B
Running on Karma (2003)
Andy Lau, Cecilia Cheung, Directors: Johnny To & Ka-Fai Wai
Chinese (Hong Kong), subtitled.
Lau is an ex Buddhist monk who specialized in martial arts and is now a Hulk-like body builder and stripper-exotic dancer. He is gifted, or cursed, with the ability to see people’s karma, a sort of clairvoyance in which he foresees a person’s fate and the karmic reason for it. He is busted for indecent exposure by policewoman Cheung but he ends up episodically helping her pursue bad guys, saving her from harm, and eventually a sort of relationship develops between them. At least she declares her love for him. It is not clear that he ever feels anything. The karmic clairvoyance story is interesting but soon becomes too muddled to make sense as a plot device.
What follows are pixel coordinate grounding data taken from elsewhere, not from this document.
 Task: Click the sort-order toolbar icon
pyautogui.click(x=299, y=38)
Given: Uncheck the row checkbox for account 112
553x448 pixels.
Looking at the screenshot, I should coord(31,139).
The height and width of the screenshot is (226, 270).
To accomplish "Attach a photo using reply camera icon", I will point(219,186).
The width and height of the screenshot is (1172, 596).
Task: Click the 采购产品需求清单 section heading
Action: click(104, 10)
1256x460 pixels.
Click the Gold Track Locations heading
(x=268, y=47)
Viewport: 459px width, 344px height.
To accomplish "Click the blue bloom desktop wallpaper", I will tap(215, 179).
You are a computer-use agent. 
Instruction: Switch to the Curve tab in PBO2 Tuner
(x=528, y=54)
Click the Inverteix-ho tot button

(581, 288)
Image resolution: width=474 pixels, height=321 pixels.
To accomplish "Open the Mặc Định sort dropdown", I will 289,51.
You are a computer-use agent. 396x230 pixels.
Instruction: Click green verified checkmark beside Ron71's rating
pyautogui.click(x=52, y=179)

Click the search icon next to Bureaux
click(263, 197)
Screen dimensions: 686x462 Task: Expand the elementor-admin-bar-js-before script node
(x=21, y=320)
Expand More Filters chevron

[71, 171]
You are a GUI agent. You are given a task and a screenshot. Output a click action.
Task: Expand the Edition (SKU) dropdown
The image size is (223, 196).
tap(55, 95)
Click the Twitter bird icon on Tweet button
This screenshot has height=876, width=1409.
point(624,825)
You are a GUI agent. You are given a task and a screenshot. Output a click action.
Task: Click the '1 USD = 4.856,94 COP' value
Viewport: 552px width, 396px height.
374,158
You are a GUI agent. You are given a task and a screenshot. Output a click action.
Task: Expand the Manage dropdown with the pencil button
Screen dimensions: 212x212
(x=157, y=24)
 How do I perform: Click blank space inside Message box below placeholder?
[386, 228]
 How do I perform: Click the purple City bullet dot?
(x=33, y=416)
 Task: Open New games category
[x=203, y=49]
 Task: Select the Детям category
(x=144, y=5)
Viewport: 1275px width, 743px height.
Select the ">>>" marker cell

What’s left is the strength of the film, its sheer visual originality. Lau wears an enormous balloon of a muscle suit, clearly indicating a comic character. Yet he flips and turns his kung-fu moves as gracefully as a ballerina (on wires), can climb up the side of a building like a gecko, and leap through the air as if flying. It is CGI and video game syntax, yet “Biggie,” as he is known, is not a fantasy superhero. The movie keeps such a tone of realism that amazingly, we are seduced into a dreamlike world in which we can accept the reasonableness of his incredible actions. The movie creatively uses the visual medium in a completely original way, and that’s well worth seeing, even if narrative content is weak.